Autor: John Webb
Data Utworzenia: 15 Lipiec 2021
Data Aktualizacji: 19 Listopad 2024
Anonim
King Kong vs Dinosaurs Jurassic World SPINNING WHEEL SLIME GAME w/ Dinosaurs + KONG Figures
Wideo: King Kong vs Dinosaurs Jurassic World SPINNING WHEEL SLIME GAME w/ Dinosaurs + KONG Figures

Zawartość

Wiesz, kiedy leżysz płasko w łóżku z telefonem, trzymając go na twarzy, a ręce zaczynają płonąć? Cóż, robisz coś w rodzaju miażdżenia czaszek.

Oto wszystko, co musisz wiedzieć o miażdżeniu czaszki, ćwiczeniu na triceps, które nie tylko dźwięk Badass, ale sprawi, że poczujesz się w ten sposób.
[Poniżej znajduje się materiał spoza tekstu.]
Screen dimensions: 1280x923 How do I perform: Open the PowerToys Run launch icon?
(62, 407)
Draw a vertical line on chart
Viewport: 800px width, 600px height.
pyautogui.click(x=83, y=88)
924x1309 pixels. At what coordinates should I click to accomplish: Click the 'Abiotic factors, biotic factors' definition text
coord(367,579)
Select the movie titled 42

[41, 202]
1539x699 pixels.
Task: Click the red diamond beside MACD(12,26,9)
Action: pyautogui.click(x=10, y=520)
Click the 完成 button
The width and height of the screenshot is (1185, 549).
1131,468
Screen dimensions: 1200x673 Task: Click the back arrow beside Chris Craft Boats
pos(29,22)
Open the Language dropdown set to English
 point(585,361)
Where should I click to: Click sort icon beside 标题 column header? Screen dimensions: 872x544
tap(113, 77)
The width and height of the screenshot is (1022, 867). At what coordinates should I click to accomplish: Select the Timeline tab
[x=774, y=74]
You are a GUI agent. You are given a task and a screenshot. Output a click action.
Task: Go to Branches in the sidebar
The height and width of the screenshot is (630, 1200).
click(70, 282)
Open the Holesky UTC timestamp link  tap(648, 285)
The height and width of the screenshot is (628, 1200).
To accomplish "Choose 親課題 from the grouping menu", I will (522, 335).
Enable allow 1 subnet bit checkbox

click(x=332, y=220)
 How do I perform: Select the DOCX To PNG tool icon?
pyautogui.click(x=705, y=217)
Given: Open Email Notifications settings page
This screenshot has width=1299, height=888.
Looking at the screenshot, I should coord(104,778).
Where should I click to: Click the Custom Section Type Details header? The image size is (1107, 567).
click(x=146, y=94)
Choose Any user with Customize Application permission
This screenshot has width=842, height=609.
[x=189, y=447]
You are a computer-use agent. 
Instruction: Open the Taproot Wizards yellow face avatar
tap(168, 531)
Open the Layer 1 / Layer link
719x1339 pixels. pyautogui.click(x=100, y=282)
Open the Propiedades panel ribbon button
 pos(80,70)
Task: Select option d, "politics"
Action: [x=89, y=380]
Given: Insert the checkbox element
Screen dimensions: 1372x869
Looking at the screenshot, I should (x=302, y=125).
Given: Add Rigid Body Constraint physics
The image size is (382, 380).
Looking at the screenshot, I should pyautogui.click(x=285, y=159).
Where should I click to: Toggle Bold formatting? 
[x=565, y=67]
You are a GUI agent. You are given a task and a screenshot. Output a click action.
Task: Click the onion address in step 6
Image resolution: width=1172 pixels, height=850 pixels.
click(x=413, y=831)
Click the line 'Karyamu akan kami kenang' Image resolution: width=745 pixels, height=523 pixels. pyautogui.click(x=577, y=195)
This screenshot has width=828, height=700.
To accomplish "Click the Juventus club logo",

Czym są kruszacze czaszki?

Miażdżenie czaszki, czyli wyprost tricepsa w pozycji leżącej, to ruch tradycyjnie wykonywany w pozycji leżącej na ławce lub macie do ćwiczeń z parą hantli lub sztangą EZ (tylko jedna z wielu sztang na siłowni). Trzymasz ciężarek na twarzy (stąd nazwa „miażdżyca czaszki”) z łokciami skierowanymi do góry, a następnie używasz tricepsa (mięśni z tyłu ramienia), aby wyprostować łokieć i podciągnąć ciężar w kierunku sufitu.


Korzyści z kruszenia czaszki

Miażdżyce czaszki, wzmacniając triceps, ułatwiają codzienne ruchy funkcjonalne.

Pomogą Ci w wielu innych ruchach siłowych.

Triceps pomaga w ogólnej sile pchania i jest kluczowym prostownikiem stawu łokciowego – wyjaśnia Riley O'Donnell, certyfikowany przez NASM trener osobisty i instruktor w Fhitting Room, studiu HIIT w Nowym Jorku. „Więc jeśli próbujesz stać się silniejszy w wyciskaniu nad głową, wyciskaniu na klatkę piersiową / ławce lub pompkach, wzmocnienie tricepsa pomoże ci osiągnąć swoje cele”.

Będziesz lepszy w pompkach.

Miażdżące czaszki poprawiają ruchy pchania, ponieważ trenują twoje ciało do obciążenia łokciami w zgiętej pozycji (zgięte ramię) i odpychają ciężar do zablokowanego ramienia, mówi O'Donnell. „Kiedy naciskamy, musimy nie tylko angażować nasze ramiona, klatkę piersiową i rdzeń, ale musimy być w stanie mocno wyprostować łokieć” – mówi. Więc jeśli zmagasz się z pompkami, to świetny sposób, aby sprawić, że poczujesz się łatwiej.


Celujesz w triceps bez żadnej ingerencji.

W przeciwieństwie do innych ćwiczeń ramion i górnej części ciała, miażdżące czaszki sprawiają, że triceps jest głównym zaangażowanym mięśniem, dzięki czemu możesz lepiej celować w te mniejsze mięśnie ramion. „Triceps rzadko przewodzi w porównaniu z bicepsem do podnoszenia lub trzymania, albo pośladkami do chodzenia lub stania” – mówi Ash Wilking, CFSC, FRC, trener i instruktor Nike w Rumble, studiu bokserskim. „Innymi słowy, pomagają większym grupom mięśni w wykonywaniu niezliczonych ruchów zarówno podczas treningu siłowego, jak i codziennej aktywności” – mówi Wilking.

Możesz je wykonać przy ograniczonej mobilności.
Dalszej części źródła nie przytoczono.